Lei non intende andarsene dal mondo della magistratura, oppure darsi alla politica?
“La mia priorità in questo momento è attendere le motivazioni della decisione che mi riguarda per poi poter far i ricorsi che l’ordinamento mi mette a disposizione. Fino a quel momento la “partita” deve considerarsi ancora aperta. Ho dedicato tutta la mia vita alla magistratura, all’affermazione dei principi di una giustizia autonoma e indipendente e intendo continuare in questo impegno, mi auguro di poterlo fare ancora all’interno della magistratura. Nel frattempo il mio bagaglio professionale e culturale sento di doverlo mettere a disposizione di chi voglia intraprendere questa battaglia per una giustizia autonoma e Indipendente nell’interesse dei cittadini. Sono comunque convinto che il tempo è galantuomo e di riuscire a dimostrare realmente come sono andati i fatti.”
•Carlo Nordio, parlando della sua vicenda lo ha paragonato all’operazione Valchiria, lei condivide questa posizione?
“Rispetto le posizioni di tutti a maggior ragione quella di un magistrato importante come Carlo Nordio, sin dall’inizio ho avuto la necessità di far luce e dire la verità sulle vicende che mi hanno riguardato, in primis sull’utilizzo delle intercettazioni fatte con i parlamentar. Il mio impegno è ricostruire i fatti così come sono andati e come funziona il meccanismo delle nomine.”

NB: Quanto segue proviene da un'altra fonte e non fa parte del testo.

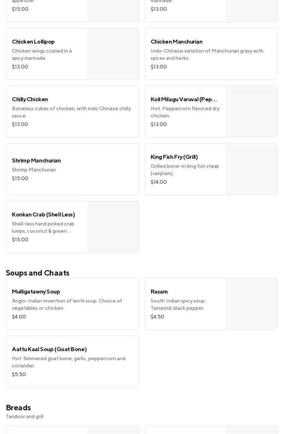Pick the Konkan Crab (Shell Less) title

[x=43, y=215]
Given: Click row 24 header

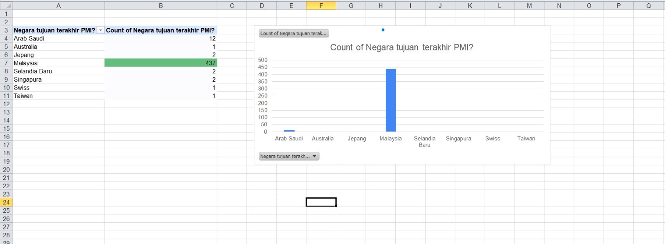Looking at the screenshot, I should click(6, 202).
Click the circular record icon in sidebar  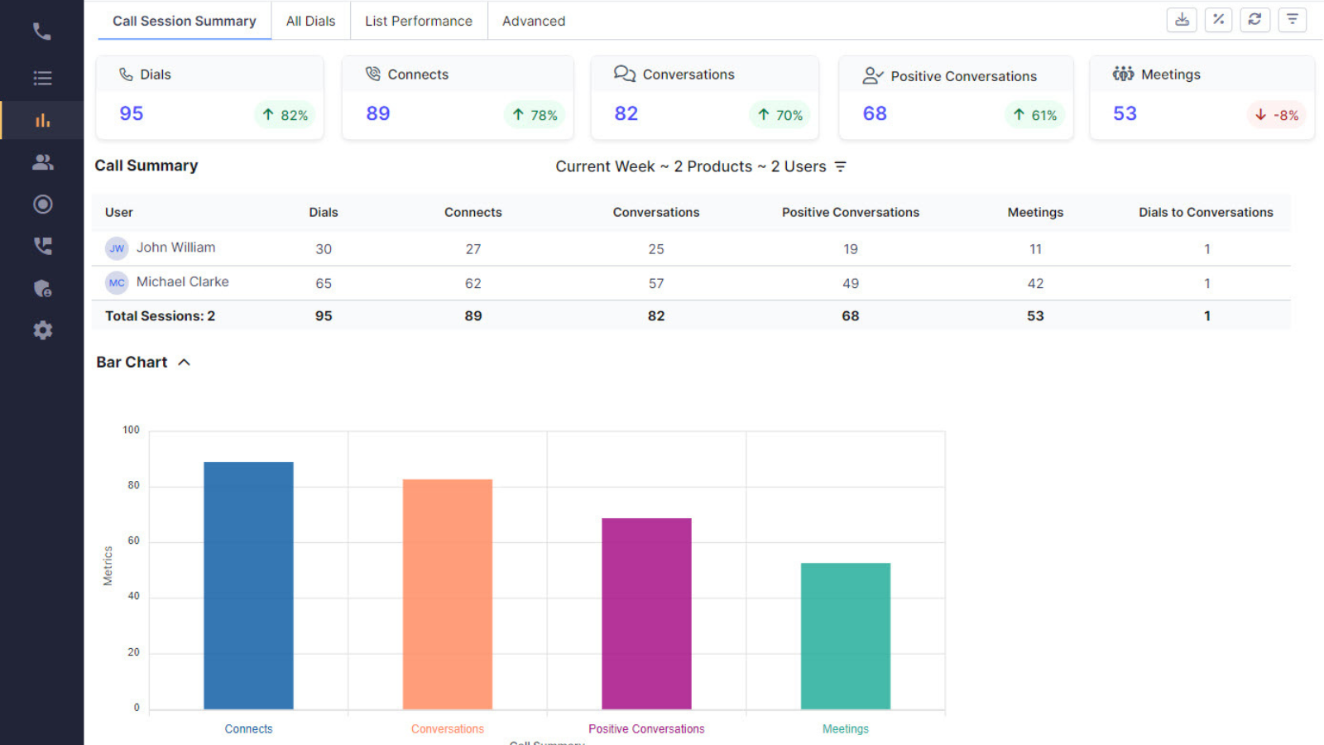(x=42, y=204)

•Questo paragone di Nordio presuppone sia stato fatto un reato, ma lei dice che basandosi su questo criterio di nomine non c’è stato nessuna irregolarità.

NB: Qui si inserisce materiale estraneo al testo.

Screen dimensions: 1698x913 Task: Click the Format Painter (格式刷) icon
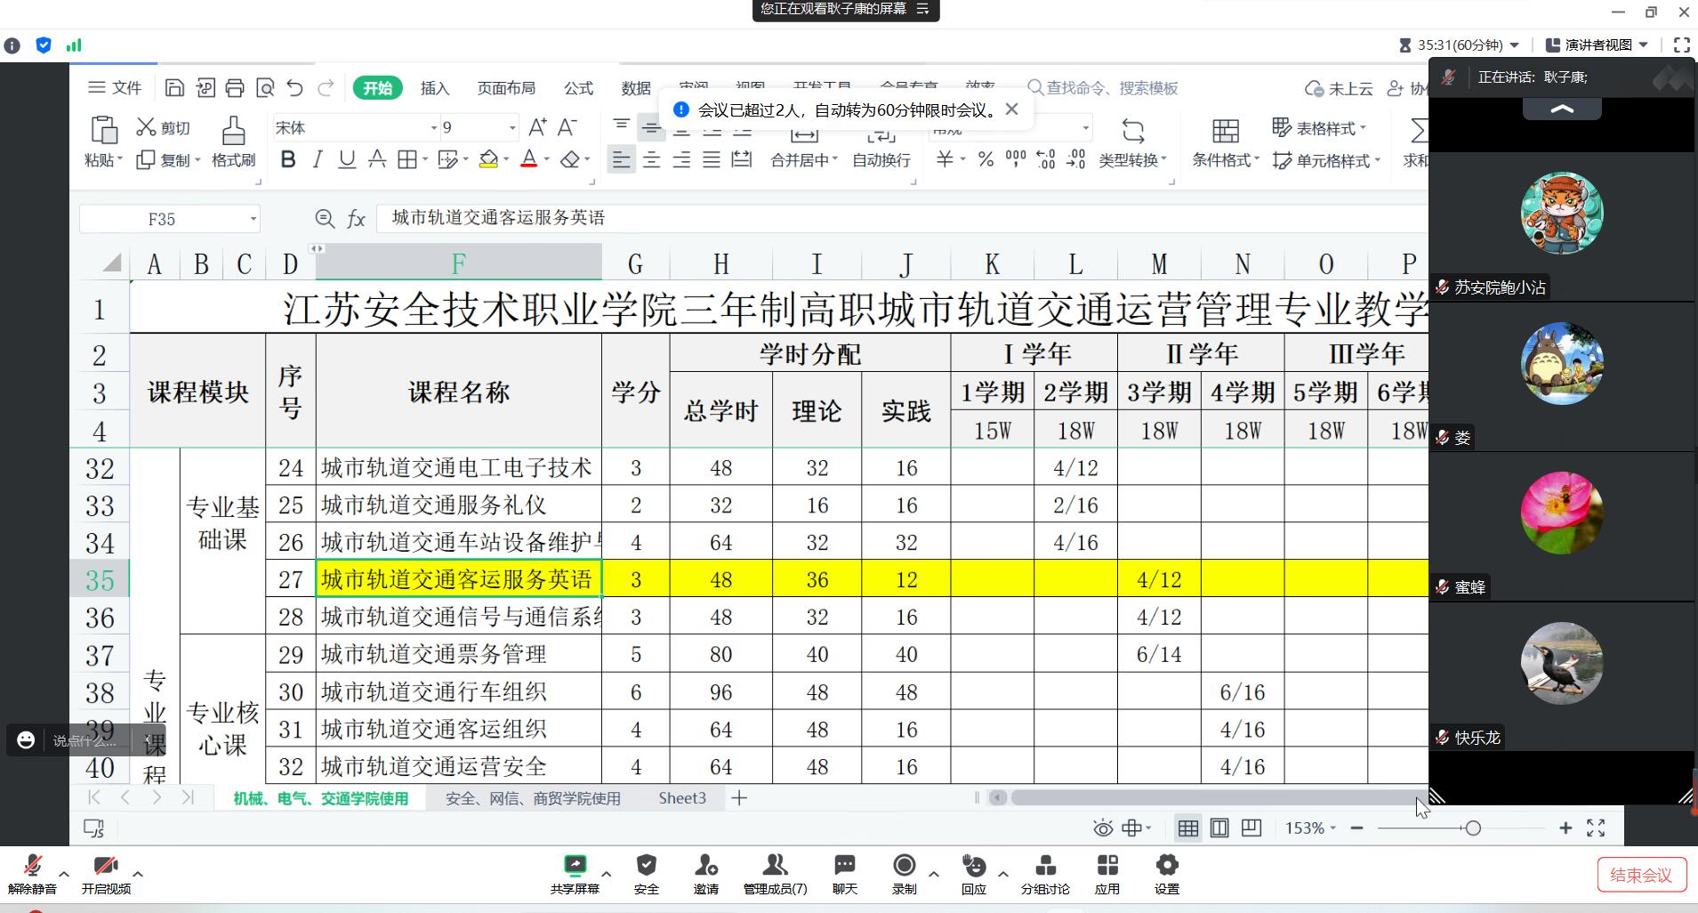point(233,141)

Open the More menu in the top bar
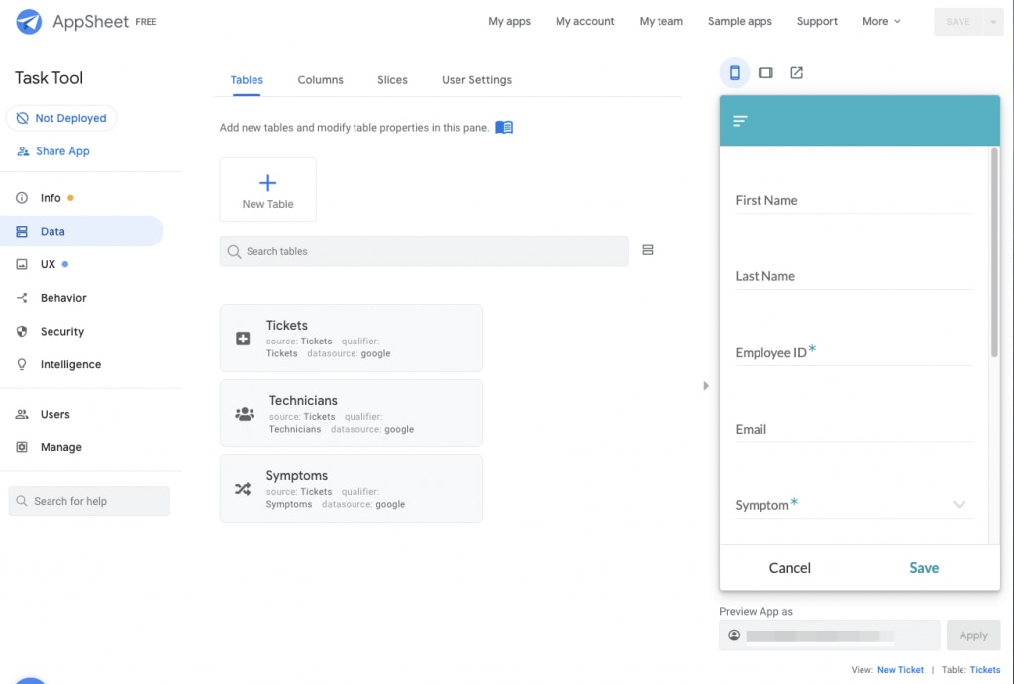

“Io non voglio autoassolvermi, non sarebbe corretto, io voglio mettermi a disposizione, ed è quello che farò, serve del tempo per ricostruire documentatamente quello che è avvenuto mettendo a disposizione di tutti quella che è stata la mia attività, che non ho svolto da solo, ma con altri rappresentanti del mondo delle correnti, penso sia necessaria anche per rispetto dell’opinione pubblica e dei cittadini, dimostrare in che modo ho realmente operato e quale era la mia funzione.”
•L’accusa è che si decidono i dirigenti degli uffici giudiziari italiani con dei criteri non molto ortodossi. Lei se fosse Ministro della Giustizia cambierebbe questo sistema?

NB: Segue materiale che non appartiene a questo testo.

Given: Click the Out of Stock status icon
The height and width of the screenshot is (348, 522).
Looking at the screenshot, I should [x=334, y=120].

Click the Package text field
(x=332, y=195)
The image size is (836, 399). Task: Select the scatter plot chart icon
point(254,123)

“Non lo sono, quindi questa è una valutazione che dovrebbe fare il ministro. Sarebbe opportuno comprendere bene il meccanismo delle nomine, ma non ne l’ultimo anno ma negli ultimi 20 anni direi, in particolare modo dal 2007 in poi. Le faccio un esempio: nella mia consigliatura 2014/2018 sono state fatte circa 1000 nomine, andrei a capire come ha funzionato.”
•Ma sono avvenute rispettando le regole o no?
“Per stabilire se le regole sono state rispettate bisogna ricordare che le decisioni del consiglio superiore della magistratura con riferimento alle nomine possono essere impugnate davanti al giudice amministrativo, al tar e al consiglio di Stato. Basterebbe vedere quante volte il giudice amministrativo ha annullato le nomine e quante volte il CSM che è un organo collegiale, composto da 26 persone più il Presidente della Repubblica ha operato sulla scelta di questo o quel nome per dirigere uh ufficio.”
•Se riuscisse a rientrare nella Magistratura, queste cose le spiegherà oppure lo farà solo se resterà nel partito radicale?
“Non ho mai voluto rateizzare il mio racconto, ho cercato di sviluppare un racconto che sia il più veritiero possibile, perché ritengo che ci sia bisogno di questo, comprendere il meccanismo reale del funzionamento. Sono sicuro di avere agito sempre nell’interesse superiore della Magistratura.”
•Ha parlato anche di rapporti che ha avuto con magistrati veneti, ma anche lì non è venuto fuori niente di eclatante.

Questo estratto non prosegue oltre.